• [What is required] Which lines below include "agent"? Copy them all.

(Data extracted from a collection)
========

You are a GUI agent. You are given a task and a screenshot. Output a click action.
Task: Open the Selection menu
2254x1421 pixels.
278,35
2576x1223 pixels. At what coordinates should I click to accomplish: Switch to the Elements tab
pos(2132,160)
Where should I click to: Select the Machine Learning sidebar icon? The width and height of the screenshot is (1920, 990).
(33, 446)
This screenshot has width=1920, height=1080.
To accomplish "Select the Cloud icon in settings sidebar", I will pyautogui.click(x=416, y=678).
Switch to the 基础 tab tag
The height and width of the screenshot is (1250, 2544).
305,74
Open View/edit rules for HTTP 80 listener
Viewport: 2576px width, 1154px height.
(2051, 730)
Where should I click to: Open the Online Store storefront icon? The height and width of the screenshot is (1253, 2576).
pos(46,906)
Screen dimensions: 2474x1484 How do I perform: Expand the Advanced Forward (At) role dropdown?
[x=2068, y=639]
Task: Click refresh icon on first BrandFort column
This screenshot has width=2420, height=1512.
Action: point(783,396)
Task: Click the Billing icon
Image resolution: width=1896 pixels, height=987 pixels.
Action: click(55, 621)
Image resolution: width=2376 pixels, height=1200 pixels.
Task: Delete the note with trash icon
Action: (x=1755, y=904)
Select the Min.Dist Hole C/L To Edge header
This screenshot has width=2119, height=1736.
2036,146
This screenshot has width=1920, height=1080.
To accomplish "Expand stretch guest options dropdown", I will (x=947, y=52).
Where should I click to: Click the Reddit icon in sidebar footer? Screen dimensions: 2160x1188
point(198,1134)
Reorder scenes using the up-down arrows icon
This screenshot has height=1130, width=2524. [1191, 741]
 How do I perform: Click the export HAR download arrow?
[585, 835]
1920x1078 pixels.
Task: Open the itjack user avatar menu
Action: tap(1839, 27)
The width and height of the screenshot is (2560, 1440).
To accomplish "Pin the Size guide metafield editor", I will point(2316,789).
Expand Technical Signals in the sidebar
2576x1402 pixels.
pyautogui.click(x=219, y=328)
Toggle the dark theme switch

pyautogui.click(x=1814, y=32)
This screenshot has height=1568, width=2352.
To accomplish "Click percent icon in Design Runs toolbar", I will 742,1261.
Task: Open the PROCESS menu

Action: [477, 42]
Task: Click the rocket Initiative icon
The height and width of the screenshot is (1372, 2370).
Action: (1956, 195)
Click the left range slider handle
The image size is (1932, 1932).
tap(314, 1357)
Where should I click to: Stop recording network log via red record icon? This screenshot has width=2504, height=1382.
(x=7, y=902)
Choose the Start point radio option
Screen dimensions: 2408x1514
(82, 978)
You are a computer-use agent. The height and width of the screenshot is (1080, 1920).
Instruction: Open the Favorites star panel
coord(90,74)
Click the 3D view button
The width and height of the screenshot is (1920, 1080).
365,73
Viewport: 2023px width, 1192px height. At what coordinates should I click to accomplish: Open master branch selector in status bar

========

• [Answer box]
You are a GUI agent. You are given a task and a screenshot. Output a click action.
You are a computer-use agent. The height and width of the screenshot is (1080, 1920).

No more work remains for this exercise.